For a long time in some areas of Romagna, hemp was among the most widespread crops. On the occasion of gramolatura, peasant families tried their hand at the preparation of malfattini, small egg gnocchi seasoned with pea sauce or in broth, mixed in a soup with beans. Again mentioned by Pellegrino Artusi, who writes: “The simplest malfattini are made of flour. Mix it with the eggs and knead it with your hands on the pastry board to form a very firm bread: cut it into slices half a finger thick and leave them exposed to the air to dry. Chop them with the half-moon slicer until they are reduced to minute pieces equal to half of a grain of rice, passing them through a small tray to obtain the same, or grate the whole loaf; but do not imitate those who leave them as big as the beaks of sparrows if you do not want them to be difficult for you to digest; indeed, for this reason, instead of flour, you can make simple breadcrumbs, or making them graceful with a pinch of Parmigiano and the smell of spices.”

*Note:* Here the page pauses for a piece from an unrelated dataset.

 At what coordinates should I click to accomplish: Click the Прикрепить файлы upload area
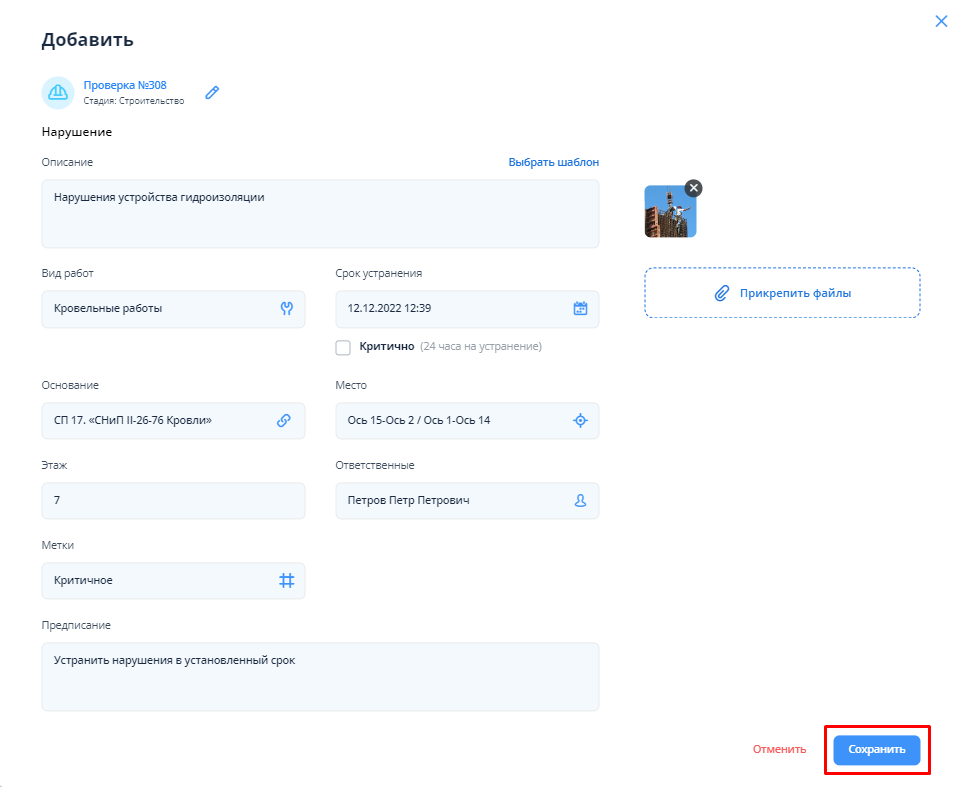(x=782, y=293)
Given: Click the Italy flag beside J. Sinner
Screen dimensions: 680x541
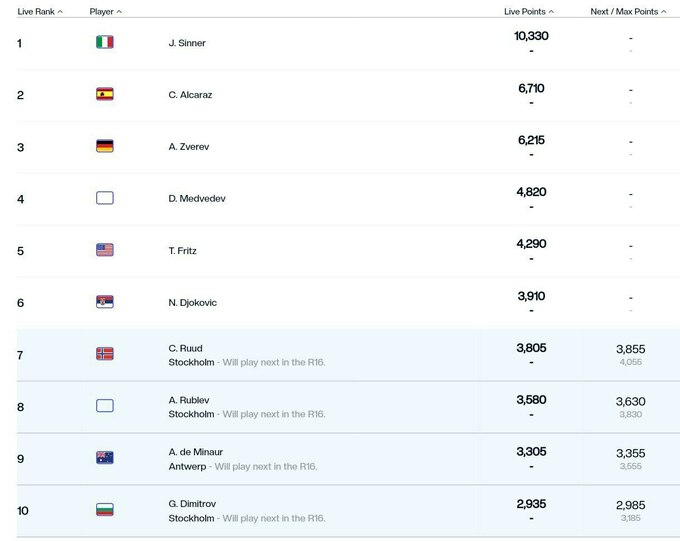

Typical dish of the Emilia peasant tradition, in particular of the province of Piacenza, pisarei are rough-textured gnocchi that are normally eaten in a soup with beans (pisarei e fasò). The dough is a mixture of flour, breadcrumbs and water, from which spaghetti noodles are obtained, and which are then cut into small pieces then pressed down with a finger. Among the most characteristic customs of the past, is the Piacenza mother-in-law who, to judge whether the future daughter-in-law was suitable for their son, used to check the right thumb of the young woman: if it was callused, it meant that she was a good woman of home, because he knew how to make Pisarei well.
1,2 kg pumpkin pulp
200 g flour
1 egg yolk
Salt to taste
Chop the pumpkin into wedges and, without peeling it, remove the seeds and filaments and arrange in a pan peel side down. Put it in the preheated oven to 180° C and let it cook for about an hour until tender. Once cooked, let it cool, discard the peel and pass it through a vegetable mill with the finest mesh, dropping the purée into a bowl (if too watery, warm it in a non-stick pan without seasoning to let it dry a little). Add the yolk, almost all the sifted flour, a sprinkling of nutmeg and a pinch of salt. Mix then put the mixture on a floured pastry board and work it as is commonly done with gnocchi. When the dough comes together and becomes smooth, homogeneous and elastic, divide into thirds, rolling each with your hands on the floured pastry board to form a long rope about 1 centimeter in diameter. Cut into small pieces of a couple of centimeters and roll them on the floured board. Do this for all the dough. Form a small groove in each gnocchi by pressing on the prongs of a fork or the back of a cheese grater. When the gnocchi are all ready, boil the water in a large pot and when the water boils, add salt and the gnocchi. Boil them for a few minutes over moderate heat and, when they float up to the surface, fish them out with a skimmer, put them on a serving dish and season to taste. We suggest the classic: butter, sage and parmigiano.